About this exercise: Reproduce the section of the listing that begins at the line containing "The height and width of the screenshot is (238, 594)." and finishes at the line containing "This screenshot has height=373, width=475.". Include both end lines and nothing beyond them.

Entries shown:
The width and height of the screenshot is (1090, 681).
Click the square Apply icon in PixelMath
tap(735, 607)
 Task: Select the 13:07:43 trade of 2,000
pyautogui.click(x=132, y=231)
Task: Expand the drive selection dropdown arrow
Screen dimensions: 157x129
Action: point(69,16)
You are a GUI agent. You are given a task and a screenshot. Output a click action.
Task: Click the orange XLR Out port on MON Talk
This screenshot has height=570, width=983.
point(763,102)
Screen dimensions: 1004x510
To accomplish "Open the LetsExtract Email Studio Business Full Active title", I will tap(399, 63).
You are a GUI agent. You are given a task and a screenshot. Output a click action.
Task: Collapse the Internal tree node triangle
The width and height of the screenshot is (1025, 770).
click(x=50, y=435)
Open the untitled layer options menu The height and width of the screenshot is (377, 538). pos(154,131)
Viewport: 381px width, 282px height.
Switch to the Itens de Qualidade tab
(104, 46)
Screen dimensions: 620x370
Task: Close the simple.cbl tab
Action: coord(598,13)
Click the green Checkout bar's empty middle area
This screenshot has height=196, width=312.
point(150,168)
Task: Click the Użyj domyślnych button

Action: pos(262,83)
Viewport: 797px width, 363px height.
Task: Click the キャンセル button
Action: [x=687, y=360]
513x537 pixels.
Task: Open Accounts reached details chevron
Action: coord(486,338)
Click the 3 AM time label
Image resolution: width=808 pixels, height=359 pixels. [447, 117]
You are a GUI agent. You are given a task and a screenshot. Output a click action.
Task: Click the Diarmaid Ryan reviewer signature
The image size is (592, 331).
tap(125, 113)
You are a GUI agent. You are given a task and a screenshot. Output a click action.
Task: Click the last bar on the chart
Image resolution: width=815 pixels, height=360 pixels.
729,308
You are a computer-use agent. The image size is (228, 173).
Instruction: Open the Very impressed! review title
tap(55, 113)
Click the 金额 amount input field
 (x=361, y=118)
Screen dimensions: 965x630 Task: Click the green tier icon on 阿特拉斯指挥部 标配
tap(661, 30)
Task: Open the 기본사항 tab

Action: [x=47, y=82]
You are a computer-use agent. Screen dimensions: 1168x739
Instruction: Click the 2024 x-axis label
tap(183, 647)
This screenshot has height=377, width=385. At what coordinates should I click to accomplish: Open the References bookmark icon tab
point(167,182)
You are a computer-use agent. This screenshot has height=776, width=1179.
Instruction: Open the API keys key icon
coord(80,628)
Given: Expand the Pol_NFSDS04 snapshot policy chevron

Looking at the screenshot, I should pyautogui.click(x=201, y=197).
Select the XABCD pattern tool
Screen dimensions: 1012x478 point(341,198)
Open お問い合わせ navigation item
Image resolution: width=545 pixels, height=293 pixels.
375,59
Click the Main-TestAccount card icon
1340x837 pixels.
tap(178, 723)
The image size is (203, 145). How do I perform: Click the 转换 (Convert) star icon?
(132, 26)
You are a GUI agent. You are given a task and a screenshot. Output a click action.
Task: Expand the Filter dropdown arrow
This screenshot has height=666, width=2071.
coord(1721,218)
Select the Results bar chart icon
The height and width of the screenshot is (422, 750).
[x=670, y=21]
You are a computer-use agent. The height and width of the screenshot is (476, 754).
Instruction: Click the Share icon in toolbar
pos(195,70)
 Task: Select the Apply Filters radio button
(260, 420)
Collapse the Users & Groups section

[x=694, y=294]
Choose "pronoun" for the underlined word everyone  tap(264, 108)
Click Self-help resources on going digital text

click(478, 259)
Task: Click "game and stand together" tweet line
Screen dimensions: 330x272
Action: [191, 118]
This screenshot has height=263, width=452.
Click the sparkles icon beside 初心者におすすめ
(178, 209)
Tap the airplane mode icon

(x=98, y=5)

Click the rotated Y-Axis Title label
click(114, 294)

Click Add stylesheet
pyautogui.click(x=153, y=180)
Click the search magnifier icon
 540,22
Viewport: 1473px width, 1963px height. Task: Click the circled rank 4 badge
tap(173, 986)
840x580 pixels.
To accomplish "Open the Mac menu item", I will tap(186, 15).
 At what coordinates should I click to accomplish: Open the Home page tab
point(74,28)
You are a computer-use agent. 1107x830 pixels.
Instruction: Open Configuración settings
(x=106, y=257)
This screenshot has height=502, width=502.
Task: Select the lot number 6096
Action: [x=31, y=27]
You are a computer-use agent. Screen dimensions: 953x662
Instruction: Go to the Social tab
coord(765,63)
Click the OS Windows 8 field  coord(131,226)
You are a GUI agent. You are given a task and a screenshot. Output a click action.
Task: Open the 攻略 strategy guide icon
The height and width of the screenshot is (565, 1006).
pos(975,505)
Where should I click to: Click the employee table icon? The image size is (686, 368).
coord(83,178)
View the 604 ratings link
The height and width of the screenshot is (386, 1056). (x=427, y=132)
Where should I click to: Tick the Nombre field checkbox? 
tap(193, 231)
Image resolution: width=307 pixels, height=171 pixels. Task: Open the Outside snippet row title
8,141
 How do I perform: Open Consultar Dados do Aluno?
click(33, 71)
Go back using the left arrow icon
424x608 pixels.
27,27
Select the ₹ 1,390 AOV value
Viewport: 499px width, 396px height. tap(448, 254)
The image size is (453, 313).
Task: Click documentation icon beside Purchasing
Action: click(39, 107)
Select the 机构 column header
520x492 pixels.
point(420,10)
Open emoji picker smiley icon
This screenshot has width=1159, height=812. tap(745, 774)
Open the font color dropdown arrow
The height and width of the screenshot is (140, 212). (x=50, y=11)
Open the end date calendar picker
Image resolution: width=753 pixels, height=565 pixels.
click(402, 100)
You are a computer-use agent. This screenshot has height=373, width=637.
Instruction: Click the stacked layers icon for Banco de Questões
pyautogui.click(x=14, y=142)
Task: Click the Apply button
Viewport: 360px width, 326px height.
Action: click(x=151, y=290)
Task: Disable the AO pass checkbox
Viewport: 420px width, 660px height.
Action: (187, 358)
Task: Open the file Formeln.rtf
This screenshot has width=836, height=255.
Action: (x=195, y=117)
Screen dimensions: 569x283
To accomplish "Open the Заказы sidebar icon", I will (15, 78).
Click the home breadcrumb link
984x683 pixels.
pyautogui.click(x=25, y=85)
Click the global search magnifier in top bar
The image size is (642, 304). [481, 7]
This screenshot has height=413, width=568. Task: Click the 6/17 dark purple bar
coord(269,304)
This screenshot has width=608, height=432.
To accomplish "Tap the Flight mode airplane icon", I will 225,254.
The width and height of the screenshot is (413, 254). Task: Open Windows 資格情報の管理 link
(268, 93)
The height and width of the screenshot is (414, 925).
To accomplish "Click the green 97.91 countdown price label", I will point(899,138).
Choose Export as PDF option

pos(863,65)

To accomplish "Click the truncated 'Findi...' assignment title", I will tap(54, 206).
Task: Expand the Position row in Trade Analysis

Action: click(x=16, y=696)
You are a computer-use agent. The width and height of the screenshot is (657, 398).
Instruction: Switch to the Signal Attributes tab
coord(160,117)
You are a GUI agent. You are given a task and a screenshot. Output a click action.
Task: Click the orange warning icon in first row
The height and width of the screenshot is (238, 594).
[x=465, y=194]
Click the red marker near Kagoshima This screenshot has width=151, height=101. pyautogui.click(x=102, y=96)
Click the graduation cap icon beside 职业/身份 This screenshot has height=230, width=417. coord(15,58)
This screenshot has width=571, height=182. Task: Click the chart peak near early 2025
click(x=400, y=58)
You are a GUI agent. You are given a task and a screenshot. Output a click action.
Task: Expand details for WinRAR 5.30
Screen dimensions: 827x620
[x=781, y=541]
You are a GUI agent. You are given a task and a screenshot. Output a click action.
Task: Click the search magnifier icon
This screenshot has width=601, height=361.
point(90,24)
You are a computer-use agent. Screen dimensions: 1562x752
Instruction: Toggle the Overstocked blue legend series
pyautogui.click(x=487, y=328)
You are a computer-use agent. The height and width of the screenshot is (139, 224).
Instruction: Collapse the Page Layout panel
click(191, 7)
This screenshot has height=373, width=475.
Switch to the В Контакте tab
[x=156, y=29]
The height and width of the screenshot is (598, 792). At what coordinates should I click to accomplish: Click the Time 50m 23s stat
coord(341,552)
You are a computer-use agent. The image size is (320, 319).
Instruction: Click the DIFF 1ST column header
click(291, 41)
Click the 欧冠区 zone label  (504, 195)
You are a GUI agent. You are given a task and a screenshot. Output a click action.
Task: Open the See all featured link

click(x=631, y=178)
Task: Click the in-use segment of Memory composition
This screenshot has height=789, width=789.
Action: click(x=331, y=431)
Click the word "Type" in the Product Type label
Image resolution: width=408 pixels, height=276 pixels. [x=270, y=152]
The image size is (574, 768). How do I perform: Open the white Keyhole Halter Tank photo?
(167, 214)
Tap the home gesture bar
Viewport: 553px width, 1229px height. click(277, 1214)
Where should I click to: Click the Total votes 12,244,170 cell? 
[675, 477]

Result:
The height and width of the screenshot is (238, 594).
[x=465, y=194]
Click the red marker near Kagoshima This screenshot has width=151, height=101. pyautogui.click(x=102, y=96)
Click the graduation cap icon beside 职业/身份 This screenshot has height=230, width=417. coord(15,58)
This screenshot has width=571, height=182. Task: Click the chart peak near early 2025
click(x=400, y=58)
You are a GUI agent. You are given a task and a screenshot. Output a click action.
Task: Expand details for WinRAR 5.30
Screen dimensions: 827x620
[x=781, y=541]
You are a GUI agent. You are given a task and a screenshot. Output a click action.
Task: Click the search magnifier icon
This screenshot has width=601, height=361.
point(90,24)
You are a computer-use agent. Screen dimensions: 1562x752
Instruction: Toggle the Overstocked blue legend series
pyautogui.click(x=487, y=328)
You are a computer-use agent. The height and width of the screenshot is (139, 224).
Instruction: Collapse the Page Layout panel
click(191, 7)
This screenshot has height=373, width=475.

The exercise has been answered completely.